Cape Town - A case scheduled to be heard in the Western Cape High Court on Wednesday is highlighting the difficulties single parents face in applying for school fee exemptions for their children.
Equal Education Law Centre (EELC), which is representing Michelle Saffer, a divorced mother of one, said her case was an example of “a systemic issue in the fee exemption process”.
Saffer wants the court to review and set aside a decision by the head of the Western Cape Education Department to uphold a decision by Fish Hoek High School not to grant her a partial school fee exemption for her daughter.

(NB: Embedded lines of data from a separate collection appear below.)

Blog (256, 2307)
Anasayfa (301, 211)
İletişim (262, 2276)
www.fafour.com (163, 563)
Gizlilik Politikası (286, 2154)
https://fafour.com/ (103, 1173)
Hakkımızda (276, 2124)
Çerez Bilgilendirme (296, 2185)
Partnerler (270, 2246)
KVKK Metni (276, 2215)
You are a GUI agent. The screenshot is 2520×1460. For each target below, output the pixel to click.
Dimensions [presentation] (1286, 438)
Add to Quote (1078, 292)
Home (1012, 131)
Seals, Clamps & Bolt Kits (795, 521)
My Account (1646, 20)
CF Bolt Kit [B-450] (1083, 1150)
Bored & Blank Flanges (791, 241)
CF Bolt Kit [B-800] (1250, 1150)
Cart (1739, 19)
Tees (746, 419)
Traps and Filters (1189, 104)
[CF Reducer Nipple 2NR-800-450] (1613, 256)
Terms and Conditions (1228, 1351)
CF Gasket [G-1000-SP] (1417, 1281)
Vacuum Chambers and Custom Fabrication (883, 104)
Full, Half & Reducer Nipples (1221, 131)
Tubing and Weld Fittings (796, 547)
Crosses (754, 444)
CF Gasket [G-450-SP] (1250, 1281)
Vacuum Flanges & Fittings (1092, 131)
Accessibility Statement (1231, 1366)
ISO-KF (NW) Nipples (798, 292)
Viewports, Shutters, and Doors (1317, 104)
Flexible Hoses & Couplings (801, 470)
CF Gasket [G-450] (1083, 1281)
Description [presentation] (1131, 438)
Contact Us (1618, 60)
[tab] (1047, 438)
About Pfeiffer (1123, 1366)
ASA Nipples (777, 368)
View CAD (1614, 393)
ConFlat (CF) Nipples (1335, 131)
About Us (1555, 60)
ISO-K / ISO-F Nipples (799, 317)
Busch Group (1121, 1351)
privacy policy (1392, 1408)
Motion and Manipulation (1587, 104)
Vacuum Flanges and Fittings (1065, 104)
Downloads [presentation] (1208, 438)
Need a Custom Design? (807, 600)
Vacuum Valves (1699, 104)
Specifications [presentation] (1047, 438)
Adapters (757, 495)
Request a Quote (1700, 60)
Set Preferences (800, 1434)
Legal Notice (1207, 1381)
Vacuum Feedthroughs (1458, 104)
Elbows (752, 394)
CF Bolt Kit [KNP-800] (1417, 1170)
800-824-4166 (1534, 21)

“The EELC will also ask the court to declare the Fee Exemptions Regulations’ requirement to furnish the combined annual gross income of the parents inconsistent with the constitution and invalid, insofar as it may apply to a mother seeking a fee exemption in Ms Saffer’s position,” the centre said.
In her founding affidavit, Saffer states her daughter started attending the school in 2011 and that she made an application for a fee exemption because she could not afford it.
According to the press release, the school adopted the view that Saffer and her ex-husband were a “family unit” even though she had a difficult history with her former spouse.
In her affidavit, she said the school had requested the financial particulars of her ex-husband. Saffer indicated she was unable to provide this, and that it was unreasonable of the school to expect her to do so.
Saffer said she later received a letter from the school informing her it had not received the full co-operation of both biological parents and been unable to finalise her application.
She eventually also received a letter of demand for the fees in arrears.
In her answering affidavit, provincial education head Penny Vinjevold said regulations required that the gross annual income of both parents be provided in order for the exemption calculation to be done.
Vinjevold denied Saffer had been subjected to repeat violations of her constitutional and statutory rights in the course of her applications for school fee exemptions.
She said the Western Cape Education Department recognised there were grey areas in the fee exemption policy, which created loopholes and allowed for varied interpretation and application of the policy by school governing bodies and schools.
Vinjevold said the department had made a submission to the Department of Basic Education to review the regulations.